私となのはは湯船のほうを出来るだけ見ないようにしていた。
少しでも見るとアリサのすがるような視線とすずかのどんよりと重たい視線が同時に突き刺さる。
私はなのはの背中を流しながら、どうするのと聞いた。
「どうするのって言われても…とにかく事情がわからないとどうにも出来ないよ」
私もなのはに背中を流してもらって、二人で湯船のほうに向き直る。…やっぱりなんともいえない奇妙な雰囲気が覆っていた。
そういえば、ユーノはどこにいったんだろう。シャンプーの置いてあるところを見ると、ちゃんと”あった”。

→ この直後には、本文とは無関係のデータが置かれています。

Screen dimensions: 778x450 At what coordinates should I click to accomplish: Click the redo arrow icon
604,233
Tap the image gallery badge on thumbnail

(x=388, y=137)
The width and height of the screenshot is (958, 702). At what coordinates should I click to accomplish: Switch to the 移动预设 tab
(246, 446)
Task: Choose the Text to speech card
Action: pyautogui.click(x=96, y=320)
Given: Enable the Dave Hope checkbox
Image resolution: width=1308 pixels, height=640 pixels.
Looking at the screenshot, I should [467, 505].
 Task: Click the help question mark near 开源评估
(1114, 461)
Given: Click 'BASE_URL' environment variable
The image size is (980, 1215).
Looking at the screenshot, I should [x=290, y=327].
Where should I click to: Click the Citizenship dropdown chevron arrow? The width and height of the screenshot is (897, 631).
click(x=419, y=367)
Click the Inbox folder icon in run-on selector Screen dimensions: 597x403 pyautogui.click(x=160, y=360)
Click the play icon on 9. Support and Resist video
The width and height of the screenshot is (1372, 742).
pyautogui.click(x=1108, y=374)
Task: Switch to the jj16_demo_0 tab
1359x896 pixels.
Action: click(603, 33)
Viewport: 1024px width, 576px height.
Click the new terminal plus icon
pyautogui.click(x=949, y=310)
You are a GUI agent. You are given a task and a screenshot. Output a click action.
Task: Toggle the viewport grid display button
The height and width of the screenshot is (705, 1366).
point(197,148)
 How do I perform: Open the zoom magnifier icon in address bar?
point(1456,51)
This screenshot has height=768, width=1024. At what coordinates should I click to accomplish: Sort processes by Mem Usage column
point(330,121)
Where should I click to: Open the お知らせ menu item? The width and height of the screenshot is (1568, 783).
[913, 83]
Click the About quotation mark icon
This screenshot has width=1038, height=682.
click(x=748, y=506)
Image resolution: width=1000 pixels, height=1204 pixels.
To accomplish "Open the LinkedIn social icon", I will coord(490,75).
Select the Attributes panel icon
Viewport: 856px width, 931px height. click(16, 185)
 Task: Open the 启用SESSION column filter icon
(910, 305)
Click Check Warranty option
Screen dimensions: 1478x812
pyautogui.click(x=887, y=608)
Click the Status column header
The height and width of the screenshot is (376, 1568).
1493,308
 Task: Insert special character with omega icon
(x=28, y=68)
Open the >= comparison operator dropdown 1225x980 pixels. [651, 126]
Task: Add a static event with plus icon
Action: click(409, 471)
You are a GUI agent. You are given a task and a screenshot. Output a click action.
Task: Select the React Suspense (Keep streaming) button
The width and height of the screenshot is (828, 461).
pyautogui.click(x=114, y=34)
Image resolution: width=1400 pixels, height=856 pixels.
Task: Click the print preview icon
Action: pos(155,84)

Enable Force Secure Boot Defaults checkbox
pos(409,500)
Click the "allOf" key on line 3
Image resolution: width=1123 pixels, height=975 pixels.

ユーノは体を洗うスポンジの横でずぶぬれになって伸びている。なんだか少し幸せそうな顔をしている気もするけど…。
体を洗うスポンジのほうは、アリサ達が使った後誰も使ってないのだろう。水気がすっかり引いていた。
つまり、私となのははユーノをスポンジ代わりに使っていたと…。
「ユ、ユーノ君、しっかりして」ユーノをさするなのは。ユーノは伸びたままピクリとも動かない。
「ごめんね、ユーノ君」となのはは、脱衣所に置いてあったユーノ専用のタオルにくるんで籠に入れた。
「天罰が下ったのよ」とアリサがボソリと言う。
「あは、あははははは」なのはの顔が少し引きつっていた。